Proyek tersebut bisa menjadi dasar kerja sama saling menguntungkan antara Palestina dan Israel. Namun, dengan eskalasi dramatis konflik Israel-Palestina dalam beberapa minggu terakhir, proyek ini tidak lagi tampak akan terwujud dalam waktu yang dapat diprediksi.
Sebagai gantinya, pada 29 Oktober, ketika perang terus berlanjut tanpa ada tanda gencatan senjata, pemerintahan Netanyahu memberikan 12 lisensi kepada enam perusahaan, termasuk BP Inggris dan ENI dari Italia, untuk eksplorasi gas alam di wilayah Cekungan Mediterania negara tersebut.
Sumber daya baru minyak dan gas alam di Laut Tengah Timur ini diprediksi memiliki nilai sekitar 524 miliar USD. Namun, menurut laporan PBB, sebagian besar aset tersebut harus diperoleh dari wilayah yang diduduki Palestina.
Selain itu, dalam KTT G20 di New Delhi pada September, AS dan Uni Eropa mengumumkan dukungan mereka untuk membangun koridor ekonomi yang menghubungkan India dengan Timur Tengah dan Eropa.
Dalam konteks ini, isu kedaulatan atas ladang migas Gaza menjadi sangat penting bagi Israel.
Netanyahu menggambarkannya sebagai “proyek kerjasama terbesar dalam sejarah”, dia menambahkan: "Negara Israel, akan menjadi persimpangan sentral dalam koridor ekonomi; kereta api dan pelabuhan kita akan membuka pintu gerbang baru dari India melalui Timur Tengah menuju Eropa, dan sebaliknya.”

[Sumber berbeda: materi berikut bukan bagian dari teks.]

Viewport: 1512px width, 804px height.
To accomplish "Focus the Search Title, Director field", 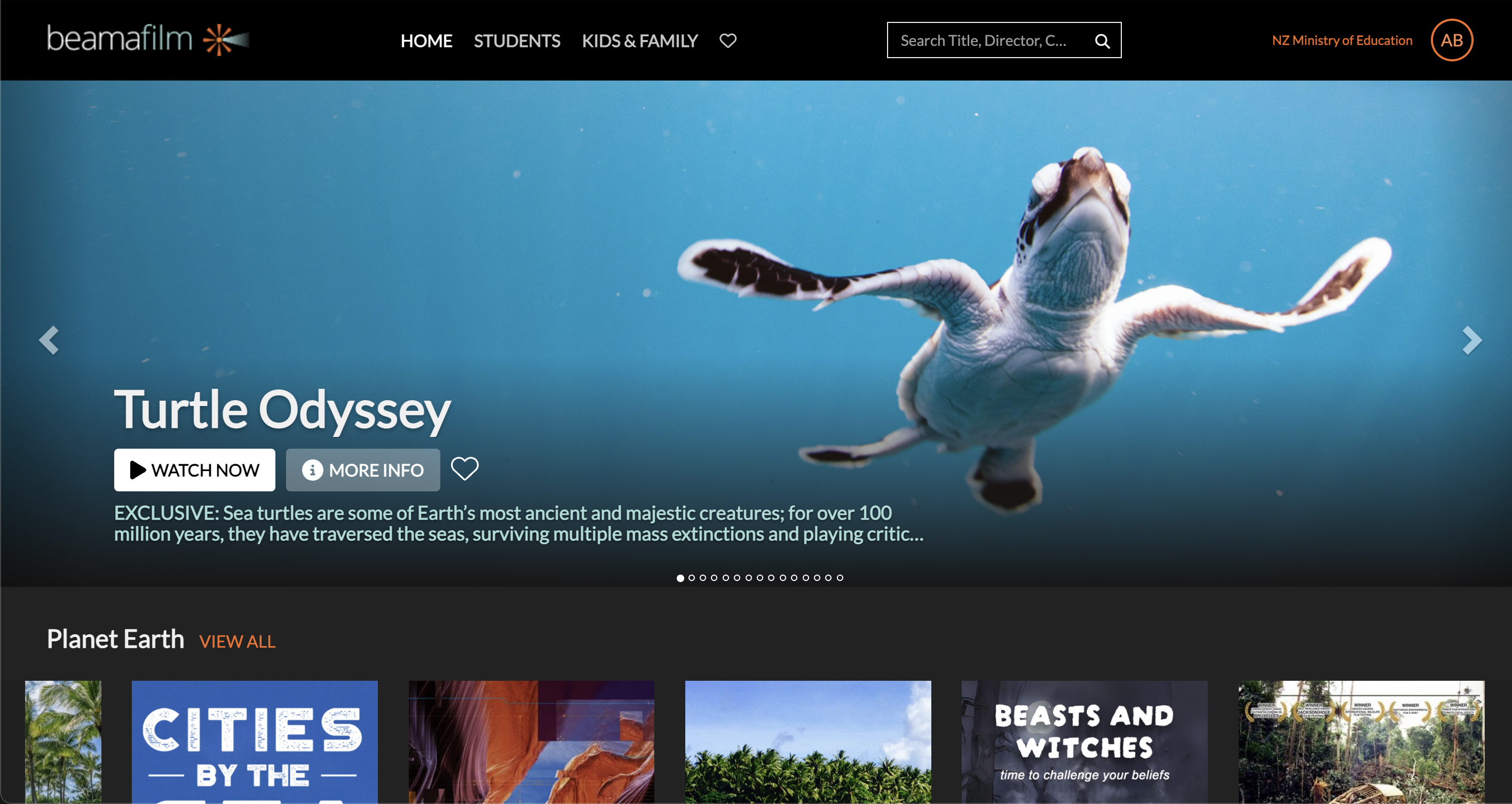I will pos(989,40).
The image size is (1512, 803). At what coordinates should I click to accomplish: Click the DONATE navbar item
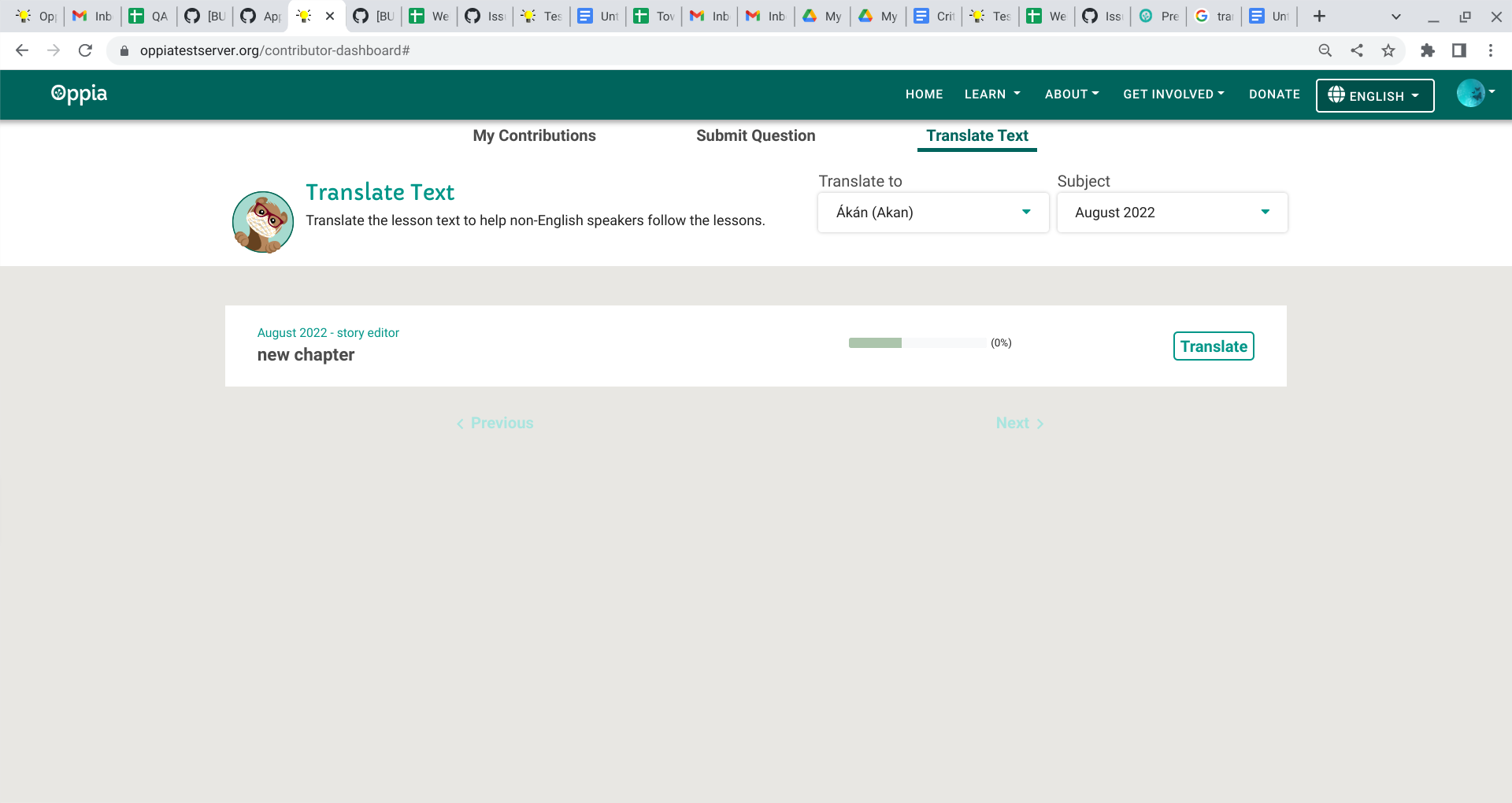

Rencana Israel adalah menjadi eksportir utama gas dan sebagian minyak. Dalam 20 tahun terakhir, negara ini telah bertransformasi dari pengimpor bersih bahan bakar fosil menjadi eksportir gas alam.
Pernyataan perang Netanyahu pada Oktober 2023 terhadap Gaza merupakan kelanjutan dari invasi Israel sebelumnya ke Gaza pada 2014 yang menelan 2.104 korban jiwa, Tujuan militer yang mendasari pendudukan Gaza adalah pengusiran warga Palestina dari tanah air mereka.
Menteri Pertahanan Israel, Yoav Gallant, mengatakan bahwa rencananya adalah “mengeliminasi segalanya,” dan menteri lain, Gideon Sa'ar, mengatakan bahwa Gaza “harus menjadi lebih kecil pada akhir perang”. Selain itu, sebuah konsep dasar pemerintah Israel mengusulkan untuk merelokasi 2,3 juta penduduk Jalur Gaza ke Semenanjung Sinai Mesir.
Namun, tujuan utama bukan hanya menghancurkan Hamas dan/atau mengusir Palestina dari tanah air mereka, melainkan juga merampas sumber daya gas Gaza yang bernilai miliaran dolar.
Artikel ditulis oleh Seyed Hossein Mousavian dan dipublikasi oleh Middle East Eye, 15/11/2203.